▶ **EXERCISE TASK**
Reproduce the material below with "Bilbao" swapped for "Sevilla" wherever it occurs. Leave every other line and character as it is.

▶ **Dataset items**
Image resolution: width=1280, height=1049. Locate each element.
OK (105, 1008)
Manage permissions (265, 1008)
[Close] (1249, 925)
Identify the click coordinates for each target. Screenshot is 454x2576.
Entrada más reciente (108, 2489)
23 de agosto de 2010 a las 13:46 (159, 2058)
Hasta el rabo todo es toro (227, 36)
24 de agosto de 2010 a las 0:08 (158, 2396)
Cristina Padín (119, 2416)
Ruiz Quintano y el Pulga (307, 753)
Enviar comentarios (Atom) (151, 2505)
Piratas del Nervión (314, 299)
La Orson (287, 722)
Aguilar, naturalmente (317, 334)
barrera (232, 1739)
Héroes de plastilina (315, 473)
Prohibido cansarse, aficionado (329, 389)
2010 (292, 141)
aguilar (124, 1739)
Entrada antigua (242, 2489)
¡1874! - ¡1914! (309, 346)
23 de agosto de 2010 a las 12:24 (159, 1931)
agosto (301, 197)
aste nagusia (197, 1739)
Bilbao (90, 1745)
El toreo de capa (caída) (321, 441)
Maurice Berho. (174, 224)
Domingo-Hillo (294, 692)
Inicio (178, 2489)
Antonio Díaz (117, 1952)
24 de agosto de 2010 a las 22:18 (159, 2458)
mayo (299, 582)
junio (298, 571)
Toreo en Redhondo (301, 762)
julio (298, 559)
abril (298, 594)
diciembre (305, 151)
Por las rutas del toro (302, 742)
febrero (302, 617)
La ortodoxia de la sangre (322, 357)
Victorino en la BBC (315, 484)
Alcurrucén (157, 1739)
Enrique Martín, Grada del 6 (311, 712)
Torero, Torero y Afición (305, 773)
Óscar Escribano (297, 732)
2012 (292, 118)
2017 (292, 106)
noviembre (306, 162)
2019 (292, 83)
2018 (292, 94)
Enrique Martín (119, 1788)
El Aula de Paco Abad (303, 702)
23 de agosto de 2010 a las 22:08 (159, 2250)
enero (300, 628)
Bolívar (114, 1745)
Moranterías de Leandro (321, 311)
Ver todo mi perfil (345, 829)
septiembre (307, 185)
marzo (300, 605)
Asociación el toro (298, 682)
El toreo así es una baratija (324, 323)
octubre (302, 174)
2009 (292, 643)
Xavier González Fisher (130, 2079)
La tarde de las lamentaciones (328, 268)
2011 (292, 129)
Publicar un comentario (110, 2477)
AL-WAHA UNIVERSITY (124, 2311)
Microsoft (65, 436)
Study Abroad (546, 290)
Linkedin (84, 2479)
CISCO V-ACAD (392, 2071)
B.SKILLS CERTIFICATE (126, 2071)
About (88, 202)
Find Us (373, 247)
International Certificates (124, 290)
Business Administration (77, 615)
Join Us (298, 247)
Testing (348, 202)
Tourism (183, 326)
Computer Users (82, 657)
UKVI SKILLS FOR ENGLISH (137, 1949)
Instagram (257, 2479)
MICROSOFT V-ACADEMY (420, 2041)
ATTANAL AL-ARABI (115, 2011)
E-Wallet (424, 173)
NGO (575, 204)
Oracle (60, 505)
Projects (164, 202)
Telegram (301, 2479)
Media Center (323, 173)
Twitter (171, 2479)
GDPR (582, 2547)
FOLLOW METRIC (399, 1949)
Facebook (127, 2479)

▶ **PROBLEM SOLUTION**
Image resolution: width=1280, height=1049. Locate each element.
OK (105, 1008)
Manage permissions (265, 1008)
[Close] (1249, 925)
Identify the click coordinates for each target. Screenshot is 454x2576.
Entrada más reciente (108, 2489)
23 de agosto de 2010 a las 13:46 (159, 2058)
Hasta el rabo todo es toro (227, 36)
24 de agosto de 2010 a las 0:08 (158, 2396)
Cristina Padín (119, 2416)
Ruiz Quintano y el Pulga (307, 753)
Enviar comentarios (Atom) (151, 2505)
Piratas del Nervión (314, 299)
La Orson (287, 722)
Aguilar, naturalmente (317, 334)
barrera (232, 1739)
Héroes de plastilina (315, 473)
Prohibido cansarse, aficionado (329, 389)
2010 (292, 141)
aguilar (124, 1739)
Entrada antigua (242, 2489)
¡1874! - ¡1914! (309, 346)
23 de agosto de 2010 a las 12:24 (159, 1931)
agosto (301, 197)
aste nagusia (197, 1739)
Sevilla (90, 1745)
El toreo de capa (caída) (321, 441)
Maurice Berho. (174, 224)
Domingo-Hillo (294, 692)
Inicio (178, 2489)
Antonio Díaz (117, 1952)
24 de agosto de 2010 a las 22:18 (159, 2458)
mayo (299, 582)
junio (298, 571)
Toreo en Redhondo (301, 762)
julio (298, 559)
abril (298, 594)
diciembre (305, 151)
Por las rutas del toro (302, 742)
febrero (302, 617)
La ortodoxia de la sangre (322, 357)
Victorino en la BBC (315, 484)
Alcurrucén (157, 1739)
Enrique Martín, Grada del 6 (311, 712)
Torero, Torero y Afición (305, 773)
Óscar Escribano (297, 732)
2012 (292, 118)
2017 (292, 106)
noviembre (306, 162)
2019 (292, 83)
2018 (292, 94)
Enrique Martín (119, 1788)
El Aula de Paco Abad (303, 702)
23 de agosto de 2010 a las 22:08 (159, 2250)
enero (300, 628)
Bolívar (114, 1745)
Moranterías de Leandro (321, 311)
Ver todo mi perfil (345, 829)
septiembre (307, 185)
marzo (300, 605)
Asociación el toro (298, 682)
El toreo así es una baratija (324, 323)
octubre (302, 174)
2009 (292, 643)
Xavier González Fisher (130, 2079)
La tarde de las lamentaciones (328, 268)
2011 (292, 129)
Publicar un comentario (110, 2477)
AL-WAHA UNIVERSITY (124, 2311)
Microsoft (65, 436)
Study Abroad (546, 290)
Linkedin (84, 2479)
CISCO V-ACAD (392, 2071)
B.SKILLS CERTIFICATE (126, 2071)
About (88, 202)
Find Us (373, 247)
International Certificates (124, 290)
Business Administration (77, 615)
Join Us (298, 247)
Testing (348, 202)
Tourism (183, 326)
Computer Users (82, 657)
UKVI SKILLS FOR ENGLISH (137, 1949)
Instagram (257, 2479)
MICROSOFT V-ACADEMY (420, 2041)
ATTANAL AL-ARABI (115, 2011)
E-Wallet (424, 173)
NGO (575, 204)
Oracle (60, 505)
Projects (164, 202)
Telegram (301, 2479)
Media Center (323, 173)
Twitter (171, 2479)
GDPR (582, 2547)
FOLLOW METRIC (399, 1949)
Facebook (127, 2479)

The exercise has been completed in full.